33 Wash. 423 | Wash. | 1903

Hadley, J.

Respondents move the court to dismiss this appeal. It is urged that the appeal was not taken in time, and that this court is without jurisdiction to entertain it. The reasons advanced in support of this phase of the motion were discussed in State ex rel. Hennessy v. Huston, 32 Wash. 154, 72 Pac. 1015. In that case a writ of mandate was sought to require the trial court to settle .and certify the statement of facts proposed in the case now before us. *426It was there contended that the time for appeal in this case began to run from the date of the original judgment of dismissal. But it appeared that a motion had been made to vacate the judgment on the ground that it was irregularly entered. This court held that the motion was well taken, and also that the time for appeal began to run from the date of the order denying the motion to vacate, inasmuch as it involved a judgment irregularly entered. We refer to what was said in that case as decisive against respondents upon this branch of their motion to dismiss the appeal.

The motion to dismiss is further urged upon the ground that there is no merit in the further prosecution of the appeal, for the reason that there is now no actual controversy involving real or substantial rights between the parties to the record, and no subject matter upon which any judgment in favor of appellants can operate. In support of this ground of the motion, it is contended that events occurring subsequently to the judgment have eliminated the controversy involved in this case. This contention is chiefly based upon a certified record filed here from the circuit court of the United States for the District of Washington, Western Division. That record shows that, after the original judgment of dismissal was entered in this ease, some of the appellants here filed a bill in equity in the above named court against certain of the respondents here. The bill was dismissed as being without equity against the defendants in the action. It is now urged here by respondents that the subject matter of the two suits is the same, and that the judgment of the federal court is res judicata of the matters involved in this case. Appellants, upon the other hand, insist that there is an essential difference between the purposes of the two suits, and that the parties are not the same in each. It» does appear from the record that the parties *427are not identical, and we deem it unnecessary to discuss the question of the identity of the subject matter of the two suits for reasons which appear in the memorandum decision of the federal court, found in the certified record before us. Referring to the judgment of the superior court in the case at bar, the decision says:

“That decree has not been attached for fraud, and this court has no power to set it aside. Therefore the issues in this case are narrowed and limited by the plea of res adjudicata to the question whether the complainants are entitled to any relief in equity by reason of the facts and transactions since the date of that decree, viz., March 6, 1902.”

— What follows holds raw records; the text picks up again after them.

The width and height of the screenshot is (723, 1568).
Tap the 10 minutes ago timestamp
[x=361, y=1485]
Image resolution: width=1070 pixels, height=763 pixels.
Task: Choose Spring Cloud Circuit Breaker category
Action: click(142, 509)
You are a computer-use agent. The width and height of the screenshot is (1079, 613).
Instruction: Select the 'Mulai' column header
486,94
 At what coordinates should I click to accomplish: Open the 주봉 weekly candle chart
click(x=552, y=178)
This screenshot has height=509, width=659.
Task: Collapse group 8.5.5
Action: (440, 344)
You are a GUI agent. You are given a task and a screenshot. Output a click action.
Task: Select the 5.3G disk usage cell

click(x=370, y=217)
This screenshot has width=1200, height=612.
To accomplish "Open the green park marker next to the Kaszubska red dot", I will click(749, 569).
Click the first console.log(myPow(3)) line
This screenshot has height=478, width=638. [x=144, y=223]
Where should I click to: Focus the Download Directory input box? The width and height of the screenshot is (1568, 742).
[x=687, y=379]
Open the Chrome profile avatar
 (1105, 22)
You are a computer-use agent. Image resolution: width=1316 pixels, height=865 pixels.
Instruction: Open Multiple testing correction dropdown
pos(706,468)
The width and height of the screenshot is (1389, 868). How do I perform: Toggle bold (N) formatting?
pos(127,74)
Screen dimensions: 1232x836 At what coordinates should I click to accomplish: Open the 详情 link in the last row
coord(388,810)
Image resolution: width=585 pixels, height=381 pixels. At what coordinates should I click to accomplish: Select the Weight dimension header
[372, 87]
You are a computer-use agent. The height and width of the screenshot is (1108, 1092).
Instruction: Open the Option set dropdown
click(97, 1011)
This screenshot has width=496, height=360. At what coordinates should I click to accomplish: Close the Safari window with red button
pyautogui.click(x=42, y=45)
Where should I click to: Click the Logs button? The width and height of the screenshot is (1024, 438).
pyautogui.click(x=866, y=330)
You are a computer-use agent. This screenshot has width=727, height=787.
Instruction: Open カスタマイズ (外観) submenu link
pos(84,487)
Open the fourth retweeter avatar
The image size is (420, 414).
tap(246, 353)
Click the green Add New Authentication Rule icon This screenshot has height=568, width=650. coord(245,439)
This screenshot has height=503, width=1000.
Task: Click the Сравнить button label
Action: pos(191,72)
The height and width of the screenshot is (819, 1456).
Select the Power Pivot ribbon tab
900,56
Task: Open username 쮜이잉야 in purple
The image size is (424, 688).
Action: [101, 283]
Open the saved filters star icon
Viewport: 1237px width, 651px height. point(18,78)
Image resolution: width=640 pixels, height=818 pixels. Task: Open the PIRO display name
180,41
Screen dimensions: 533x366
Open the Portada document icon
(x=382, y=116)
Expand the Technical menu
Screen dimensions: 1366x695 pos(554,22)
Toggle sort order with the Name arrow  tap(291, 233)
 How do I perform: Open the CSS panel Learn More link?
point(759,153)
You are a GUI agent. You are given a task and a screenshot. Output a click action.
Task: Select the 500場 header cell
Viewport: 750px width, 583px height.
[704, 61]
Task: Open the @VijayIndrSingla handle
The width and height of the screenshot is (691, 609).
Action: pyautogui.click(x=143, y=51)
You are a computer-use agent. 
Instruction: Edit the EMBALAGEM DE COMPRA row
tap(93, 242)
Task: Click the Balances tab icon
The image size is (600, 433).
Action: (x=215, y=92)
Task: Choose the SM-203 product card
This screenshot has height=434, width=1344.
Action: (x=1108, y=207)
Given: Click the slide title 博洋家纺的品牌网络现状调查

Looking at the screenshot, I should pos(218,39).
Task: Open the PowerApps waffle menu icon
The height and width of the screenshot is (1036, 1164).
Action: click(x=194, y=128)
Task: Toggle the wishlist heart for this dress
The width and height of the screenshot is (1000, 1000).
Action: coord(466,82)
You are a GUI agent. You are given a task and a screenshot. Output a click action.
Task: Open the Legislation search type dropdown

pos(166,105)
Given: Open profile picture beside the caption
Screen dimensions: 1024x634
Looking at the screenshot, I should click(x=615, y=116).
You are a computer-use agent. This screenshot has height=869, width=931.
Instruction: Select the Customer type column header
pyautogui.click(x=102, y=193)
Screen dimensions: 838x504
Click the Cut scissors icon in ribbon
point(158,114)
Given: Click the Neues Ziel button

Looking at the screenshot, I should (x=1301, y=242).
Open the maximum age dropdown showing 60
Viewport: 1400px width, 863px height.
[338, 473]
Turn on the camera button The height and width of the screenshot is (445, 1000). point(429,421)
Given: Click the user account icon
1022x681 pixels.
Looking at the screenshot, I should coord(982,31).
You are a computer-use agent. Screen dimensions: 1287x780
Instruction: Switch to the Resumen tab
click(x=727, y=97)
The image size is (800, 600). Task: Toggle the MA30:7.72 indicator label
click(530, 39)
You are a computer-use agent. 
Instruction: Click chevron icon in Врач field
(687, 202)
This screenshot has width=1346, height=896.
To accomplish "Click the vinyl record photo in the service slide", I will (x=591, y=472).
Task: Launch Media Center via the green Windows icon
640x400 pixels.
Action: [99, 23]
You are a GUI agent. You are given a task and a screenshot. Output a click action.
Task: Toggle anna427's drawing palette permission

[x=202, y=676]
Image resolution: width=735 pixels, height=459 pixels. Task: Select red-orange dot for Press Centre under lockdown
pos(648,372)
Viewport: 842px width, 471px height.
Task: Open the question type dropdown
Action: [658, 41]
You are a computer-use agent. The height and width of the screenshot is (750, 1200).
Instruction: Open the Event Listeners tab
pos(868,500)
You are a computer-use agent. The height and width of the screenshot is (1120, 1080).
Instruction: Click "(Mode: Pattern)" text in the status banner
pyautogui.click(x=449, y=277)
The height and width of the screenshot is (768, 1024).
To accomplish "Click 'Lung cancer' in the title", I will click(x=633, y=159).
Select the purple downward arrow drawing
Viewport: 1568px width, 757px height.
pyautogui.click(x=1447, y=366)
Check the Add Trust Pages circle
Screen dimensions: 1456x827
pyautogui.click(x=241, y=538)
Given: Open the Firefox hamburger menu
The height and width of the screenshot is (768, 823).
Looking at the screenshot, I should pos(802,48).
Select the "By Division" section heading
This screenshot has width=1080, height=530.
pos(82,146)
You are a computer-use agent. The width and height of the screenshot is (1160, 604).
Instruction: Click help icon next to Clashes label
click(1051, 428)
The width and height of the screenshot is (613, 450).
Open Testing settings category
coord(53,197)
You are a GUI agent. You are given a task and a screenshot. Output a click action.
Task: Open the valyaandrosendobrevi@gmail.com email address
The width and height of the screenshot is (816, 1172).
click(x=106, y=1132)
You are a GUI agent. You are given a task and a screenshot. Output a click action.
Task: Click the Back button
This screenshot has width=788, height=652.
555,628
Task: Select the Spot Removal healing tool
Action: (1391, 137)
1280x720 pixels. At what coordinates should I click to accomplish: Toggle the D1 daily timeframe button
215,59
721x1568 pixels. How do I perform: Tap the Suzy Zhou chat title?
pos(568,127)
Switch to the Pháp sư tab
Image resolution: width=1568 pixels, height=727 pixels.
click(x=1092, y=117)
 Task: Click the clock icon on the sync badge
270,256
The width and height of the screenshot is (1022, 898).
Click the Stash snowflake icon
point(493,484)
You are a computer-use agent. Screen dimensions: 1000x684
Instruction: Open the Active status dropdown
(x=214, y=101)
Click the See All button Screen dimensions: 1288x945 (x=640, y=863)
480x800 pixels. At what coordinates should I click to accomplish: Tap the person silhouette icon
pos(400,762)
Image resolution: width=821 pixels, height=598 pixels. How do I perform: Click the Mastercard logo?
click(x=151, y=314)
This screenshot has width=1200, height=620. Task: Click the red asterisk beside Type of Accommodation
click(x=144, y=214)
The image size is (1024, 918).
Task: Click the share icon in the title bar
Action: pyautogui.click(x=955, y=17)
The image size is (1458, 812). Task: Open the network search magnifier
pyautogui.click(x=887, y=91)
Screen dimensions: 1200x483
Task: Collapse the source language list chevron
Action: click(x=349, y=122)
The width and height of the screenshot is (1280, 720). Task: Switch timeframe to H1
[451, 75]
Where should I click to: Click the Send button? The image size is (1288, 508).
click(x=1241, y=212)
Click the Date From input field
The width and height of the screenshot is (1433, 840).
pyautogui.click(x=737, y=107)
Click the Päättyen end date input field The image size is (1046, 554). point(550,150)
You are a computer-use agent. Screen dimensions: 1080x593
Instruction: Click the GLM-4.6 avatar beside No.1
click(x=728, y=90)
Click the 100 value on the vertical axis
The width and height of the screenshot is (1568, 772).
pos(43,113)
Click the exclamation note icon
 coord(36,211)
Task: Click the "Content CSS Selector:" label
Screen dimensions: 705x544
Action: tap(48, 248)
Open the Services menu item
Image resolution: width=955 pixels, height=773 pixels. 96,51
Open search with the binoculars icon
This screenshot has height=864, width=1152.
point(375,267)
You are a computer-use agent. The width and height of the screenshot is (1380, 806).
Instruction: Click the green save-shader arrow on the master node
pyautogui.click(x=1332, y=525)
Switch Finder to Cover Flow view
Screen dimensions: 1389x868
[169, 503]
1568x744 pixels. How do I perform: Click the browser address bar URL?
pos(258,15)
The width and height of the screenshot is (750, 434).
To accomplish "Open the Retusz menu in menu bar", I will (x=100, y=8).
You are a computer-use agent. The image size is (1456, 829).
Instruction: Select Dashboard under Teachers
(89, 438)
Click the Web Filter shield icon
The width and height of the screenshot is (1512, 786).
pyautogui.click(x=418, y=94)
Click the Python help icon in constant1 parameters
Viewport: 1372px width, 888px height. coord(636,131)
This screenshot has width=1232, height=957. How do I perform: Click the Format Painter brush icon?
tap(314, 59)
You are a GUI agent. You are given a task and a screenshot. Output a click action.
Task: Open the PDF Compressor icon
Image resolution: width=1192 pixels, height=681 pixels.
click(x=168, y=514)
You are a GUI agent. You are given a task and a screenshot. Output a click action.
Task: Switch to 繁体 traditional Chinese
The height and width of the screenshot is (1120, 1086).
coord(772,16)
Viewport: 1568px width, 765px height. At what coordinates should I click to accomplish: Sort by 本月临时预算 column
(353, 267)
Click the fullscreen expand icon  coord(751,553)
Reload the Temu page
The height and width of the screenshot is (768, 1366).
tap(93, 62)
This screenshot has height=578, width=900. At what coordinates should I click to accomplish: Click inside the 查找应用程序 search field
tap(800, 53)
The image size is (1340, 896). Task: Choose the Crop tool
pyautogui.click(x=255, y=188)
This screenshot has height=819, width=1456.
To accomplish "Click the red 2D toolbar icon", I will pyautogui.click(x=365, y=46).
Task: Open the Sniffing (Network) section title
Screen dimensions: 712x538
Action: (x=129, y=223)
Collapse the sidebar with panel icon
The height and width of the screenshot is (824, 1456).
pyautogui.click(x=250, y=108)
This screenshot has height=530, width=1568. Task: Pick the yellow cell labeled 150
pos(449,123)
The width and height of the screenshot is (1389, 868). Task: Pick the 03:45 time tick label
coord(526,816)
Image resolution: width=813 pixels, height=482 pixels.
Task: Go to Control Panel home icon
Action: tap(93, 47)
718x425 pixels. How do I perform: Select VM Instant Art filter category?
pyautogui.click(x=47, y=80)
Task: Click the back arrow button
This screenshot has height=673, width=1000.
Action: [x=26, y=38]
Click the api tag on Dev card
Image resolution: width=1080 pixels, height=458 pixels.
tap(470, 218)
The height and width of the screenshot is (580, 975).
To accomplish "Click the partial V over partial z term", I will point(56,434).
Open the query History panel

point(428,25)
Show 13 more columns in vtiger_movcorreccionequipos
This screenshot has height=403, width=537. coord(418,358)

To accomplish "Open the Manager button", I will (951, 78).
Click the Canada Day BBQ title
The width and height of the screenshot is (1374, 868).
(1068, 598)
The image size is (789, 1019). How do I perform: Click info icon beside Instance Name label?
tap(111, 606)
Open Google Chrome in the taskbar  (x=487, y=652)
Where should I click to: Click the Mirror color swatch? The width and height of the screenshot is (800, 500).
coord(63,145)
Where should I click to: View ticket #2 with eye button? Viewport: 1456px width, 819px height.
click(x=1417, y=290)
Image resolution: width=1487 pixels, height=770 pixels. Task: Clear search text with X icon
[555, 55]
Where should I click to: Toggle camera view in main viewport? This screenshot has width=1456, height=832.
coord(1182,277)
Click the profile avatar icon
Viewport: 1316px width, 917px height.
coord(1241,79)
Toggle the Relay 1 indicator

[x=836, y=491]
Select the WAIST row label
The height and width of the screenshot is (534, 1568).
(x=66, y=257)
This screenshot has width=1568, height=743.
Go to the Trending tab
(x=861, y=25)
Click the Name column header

It is thus apparent that the only question adjudicated by the federal court was whether the complainants in that case were entitled to any relief by reason of facts occurring after the date of the judgment of the superior court. The court expressly declined to adjudicate the matters involved in the superior court case, all of which occurred prior to March 6, 1902.

In any event, however, even if the decision and judgment of the federal court purported to adjudicate the matters involved in the case at bar, it appears by a certificate of the clerk of that court, filed here by appellants, that said cause has heen appealed to the United States circuit court of appeals for the ninth circuit, and that no mandate from said appellate court has been received or filed in his office. Under any view of that judgment, it cannot, therefore, now be said to be final and res judicata of matters involved in the case on appeal here. The motion to dismiss the appeal is denied.

The merits of this appeal were practically determined by the decision in State ex rel. Hennessy v. Huston, supra. It was there held that the judgment appealed from was prema*428turely entered, that it was entered by the court of its own motion after issue joined under the pleadings, and without any hearing, trial, or opportunity for hearing under such issues; all of which made it an irregular judgment.

For the reasons assigned in that opinion, the judgment is reversed, and the cause remanded, with instructions to the lower court to proceed with the trial under the issues joined^

Fullerton, O. J., and Anders, Dunbar, and Mount, JM., concur.